JO 2024: Quels sont les obstacles à la victoire parisienne?

OLYMPISME Alors que la candidature ne fait plus guère de doutes…

Julien Laloye

— 

Anne Hidalgo, le 12 février 2015 à Paris.
Anne Hidalgo, le 12 février 2015 à Paris. — Francois Mori/AP/SIPA

Rien n’est jamais définitif, mais si Anne Hidalgo n’a pas toujours manifesté un enthousiasme délirant pour le projet olympique, la Maire de Paris a fini par se faire à l'idée: il y aura bien une candidature parisienne aux JO 2024, laquelle a jusqu’à septembre pour être officialisée. Le rapport de faisabilité du mouvement sportif a permis de défricher un terrain encore semé d’embûches avant une éventuelle victoire à l’été 2017. 20 Minutes fait le compte des conditions à remplir pour ne pas vivre une nouvelle désillusion, comme en 1992, 2008, et 2012.

Savoir susciter l’adhésion populaire

Si les derniers sondages d’opinion semblent aller dans le bon sens - 73% de Français favorables selon la dernière étude menée par le CSA début février - Paris 2024 veut trouver sa légitimité dans la volonté populaire. C’est la fameuse idée d’un téléthon olympique, avancée par Denis Masseglia, président du CNOSF. «On veut initier une large campagne de financement participatif qui sera le meilleur sondage d’opinion qu’on puisse présenter au CIO. On se pose la question de ce qui sera le plus performant, car personne ne l’a jamais fait avant».

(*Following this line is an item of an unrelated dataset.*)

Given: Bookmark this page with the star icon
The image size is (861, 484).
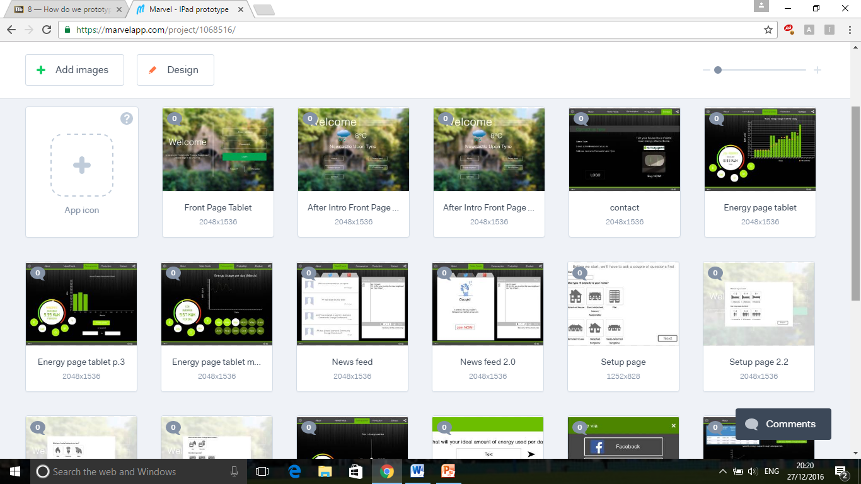Looking at the screenshot, I should coord(768,30).
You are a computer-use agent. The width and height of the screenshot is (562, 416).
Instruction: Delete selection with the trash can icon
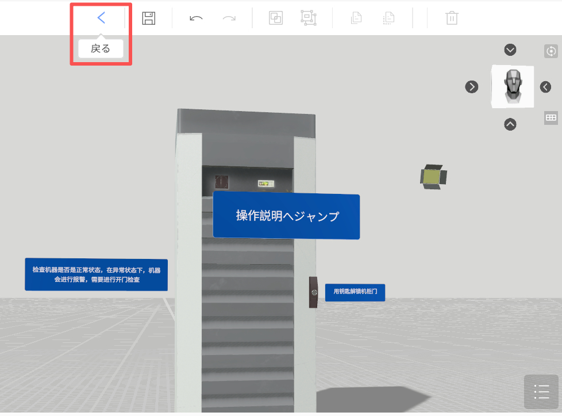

L’objectif? Récolter une partie des 60 millions d’euros nécessaires à la candidature. Le jeu est à quitte à double: si les dons n’affluent pas, le signal envoyé ne réjouira personne, surtout pas le CIO. Selon le président du CNOSF, 42% des Français seraient prêts à apporter leur contribution.

Maîtriser les coûts

Bernard Lapasset, dans sa présentation du projet pour Paris 2024, s’est attaché à démontrer que l’organisation des Jeux ne ruine pas un pays pour mille ans. «Il y a un engagement très fort de la part du CIO, qui versera 1,8 milliard pour couvrir le budget d’organisation. C’est sans précédent».

Resteraient environ 4 milliards à trouver entre les pouvoir publics et le secteur privé pour financer, notamment, un village olympique «qui s’intégrerait dans les besoins territoriaux de l’Ile de France», probablement dans le 93, près du Stade de France. Les infrastructures existantes (Roland-Garros, le Parc des Princes, l’Arena de Bercy, mais aussi les nouveaux modes de transports inclus dans le projet du Grand Paris) doivent permettre de limiter les coûts, à condition de respecter l’ardoise de départ: les JO de Londres, initialement budgétés à 7 milliards d’euros, avaient en fait dépassé les 14 milliards.

Trouver un lobbyste de talent

Anne Hidalgo en a fait une condition indispensable pour y aller: elle ne veut pas se retrouver, comme Bertrand Delanoë en son temps, à incarner la candidature parisienne aux JO 2024, mais «mettre en première ligne le mouvement sportif». Bernard Lapasset, quand il ne sera plus occupé par ses fonctions de président de l’IRB après la Coupe du monde de rugby, a tout pour être le Sebastian Coe français, même si Tony Estanguet, qui pourrait l’accompagner, réfute le besoin «d’un homme providentiel pour mener un projet».

L’intérêt est évident: il s’agit d’avoir un interlocuteur qualifié pour «Partager, échanger, discuter en transparence avec la CIO, explique Bernard Lapasset. Tirons les leçons du passé. Il faut donner confiance aux membres du CIO pour qu’ils aient envie, à la fin, de voter pour Paris».  

Affronter la concurrence

Tout a déjà été dit sur la responsabilité de l’arrogance française, qu’elle soit fantasmée ou pas, dans la défaite de 2012. En 2024, Paris ne sera pas seul, loin de là. Rien qu’en Europe, Rome a déjà annoncé sa candidature, et l’Allemagne doit encore choisir entre Hambourg et Berlin.

La logique de l’alternance des continents, quant à elle, donne a priori peu de chances à une ville européenne face à Boston, alors que les Etats-Unis n’ont plus obtenu les Jeux depuis 1996. «La concurrence sera forte, notamment côté américain, mais d’expérience, la candidature américaine n’a pas toujours brillé dans le passé, relativise Estanguet. On a des atouts pour rivaliser».